Bipolar disorder is a serious and chronic debilitating disorder afflicting at least 2.6% of American adults. It usually develops in the late teens or early adulthood. Typically, a person might display a period of immense happiness, energy, and activity. Such a phase is known as a manic episode. Before or after such an episode, a person may show a phase of intense sadness, fatigue, and depression. This is known as a depressive episode. Even though there is no cure for this disorder, there are psychological treatment strategies that can help a person with bipolar disorder to live well.


During a depressive episode, the symptoms may be as follows:

  • Feeling sad, down, guilty, empty, and worthless
  • Headache, stomachache, and other unexplained pains
  • Sleeping too much or too little
  • Having little or no energy
  • Loss of concentration
  • Being indecisive
  • Loss of interest in activities and socializing with friends
  • Eating too much or too less
  • Thinking about death and suicide


A physician will carry out a physical examination, interview, and laboratory tests for a teen suspected to be struggling with bipolar disorder. Even though there are no laboratory tests that could confirm the diagnosis of bipolar disorder, the physician will be able to at least rule out the possibility of other medical illnesses such as hyperthyroidism. Once they rule out other medical illnesses, the physician might ask the parents to take the teen to visit a psychiatrist for the diagnosis of mental illnesses. The psychiatrist would carry out a mental assessment to determine which type of bipolar disorder is afflicting the teen. There are many types of bipolar disorders, such as bipolar i disorder and ii, cyclothymic disorder, and unspecified bipolar and related disorder.

Treatment Options

Bipolar disorder can be managed through the use of therapy, medications, or both, depending on the severity and time period of the disorder.

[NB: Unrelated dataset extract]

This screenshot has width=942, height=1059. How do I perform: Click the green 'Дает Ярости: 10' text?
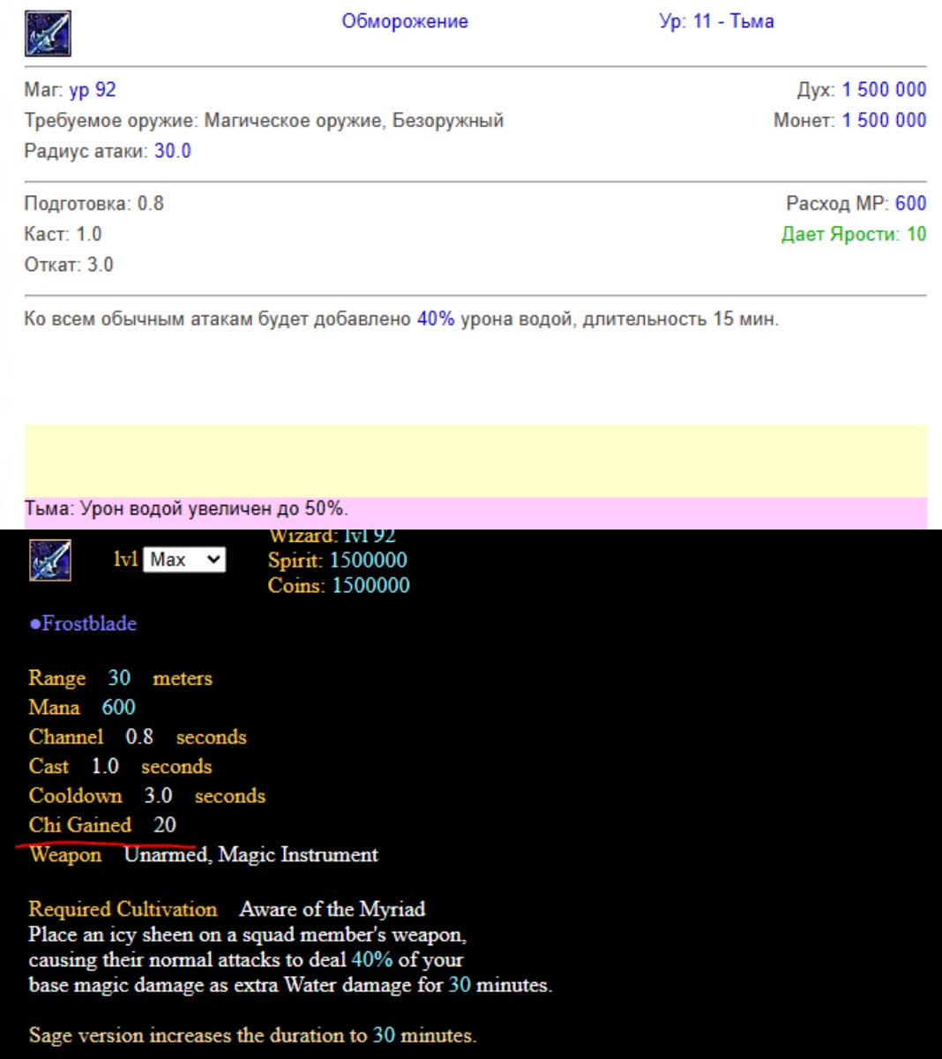click(853, 234)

A teen may benefit immensely from therapy sessions. Different types of therapies include the following:


Also known as talk therapy, this helps teens express their feelings. They can attend these sessions solo or in groups.

Cognitive Behavioral Therapy

It helps a teen recalibrate their negative feelings and behaviors into positive ones.

Interpersonal Therapy

It can help teens manage their discord with their friends and loved ones that might have triggered an episode.

Family-Focused Therapy

Participating in this type of therapy helps families deal with the immense emotional upheaval attached to the disorder.


To begin with, a doctor usually recommends the smallest dose with the least frequency possible to manage the disease. Gradually, the dose is increased depending on the way an individual reacts to the medications. Mostly mood stabilizers and antipsychotics are recommended. As a parent, one must ask the doctor why they are prescribing a particular medicine, what are the possible side effects, how the medication should be taken, what are the expected results, and which drugs should not be taken alongside the prescribed medicines. An understanding of all these would enable an individual to be able to manage their or a loved one’s condition better.